Testing of serum electrolytes, creatinine phosphokinase (CPK), and cardiac isozymes, as well as chest radiography and electrocardiography should be considered in patients at high risk of cardiac ischemia. Neurologic testing such as computed tomography of the head and lumbar puncture may be required in cases in which other neurologic disease processes are suspected.
The majority of patients respond to supportive care and aggressive pain management with analgesics and muscle relaxants. Continuous infusion of benzodiazepines may be considered in well-monitored patients to decrease agitation and abnormal motor activity. Short-acting antihypertensives such as esmolol or nitroprusside are also appropriate in the setting of severe hypertension and tachycardia.

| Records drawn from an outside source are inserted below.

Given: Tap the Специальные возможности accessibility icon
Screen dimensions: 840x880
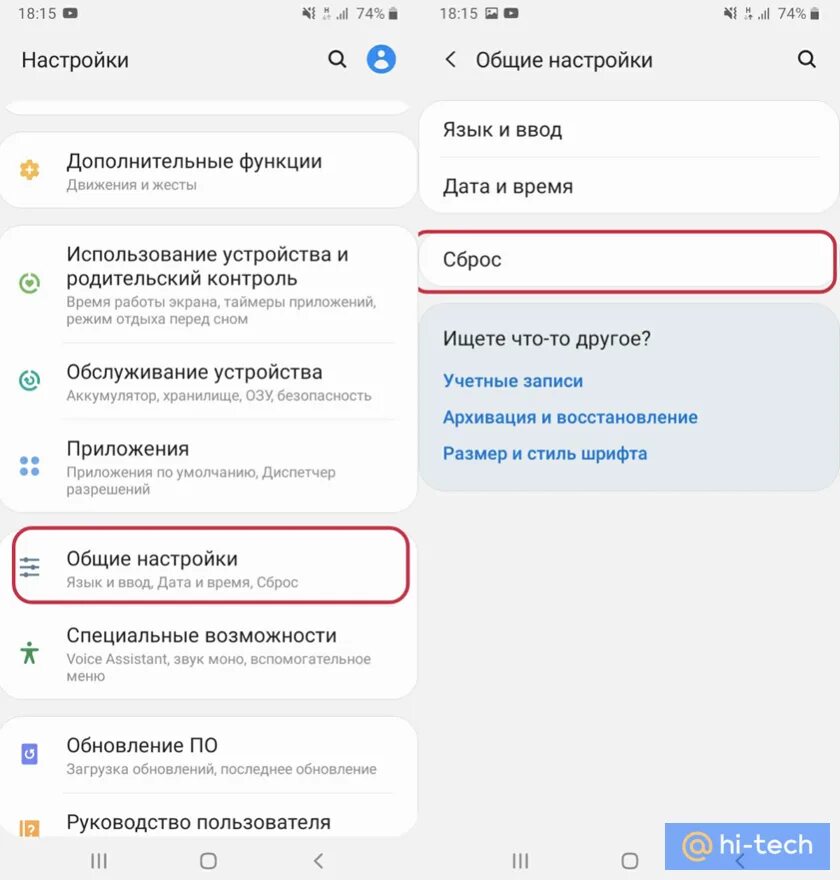Looking at the screenshot, I should tap(30, 653).
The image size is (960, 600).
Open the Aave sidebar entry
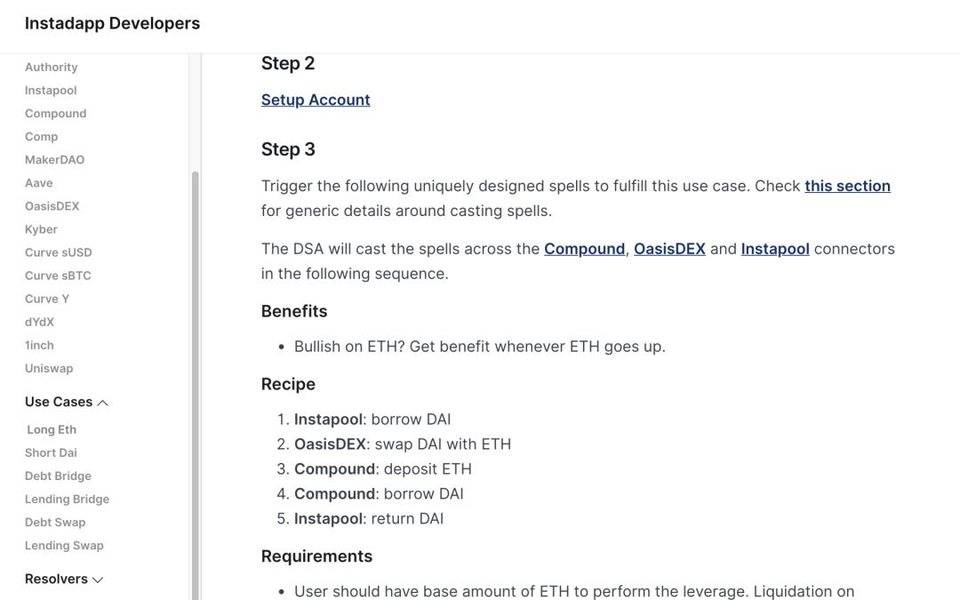(x=39, y=183)
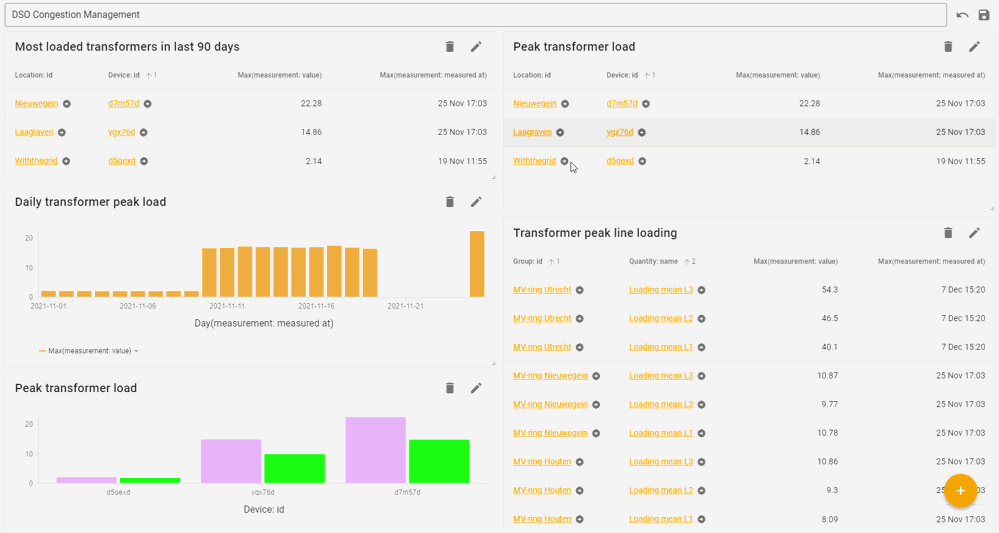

Respiratory failure or fatigue warrant aggressive airway management and possibly intubation; this complication is especially concerning in the pediatric and elderly populations, which are most vulnerable to mortality from scorpion stings. Rarely, pancreatitis and coagulopathy require intensive supportive care with meticulous fluid management and transfusion of blood products.
Scorpion antivenom is not presently available in the United States.
Patients with severe signs and symptoms require admission, and intensive care may be necessary for pediatric and elderly patients. Patients who are comfortable and have normal vital signs and diagnostic testing results can safely be discharged. Wounds from scorpion stings do not usually require specific therapy for infection.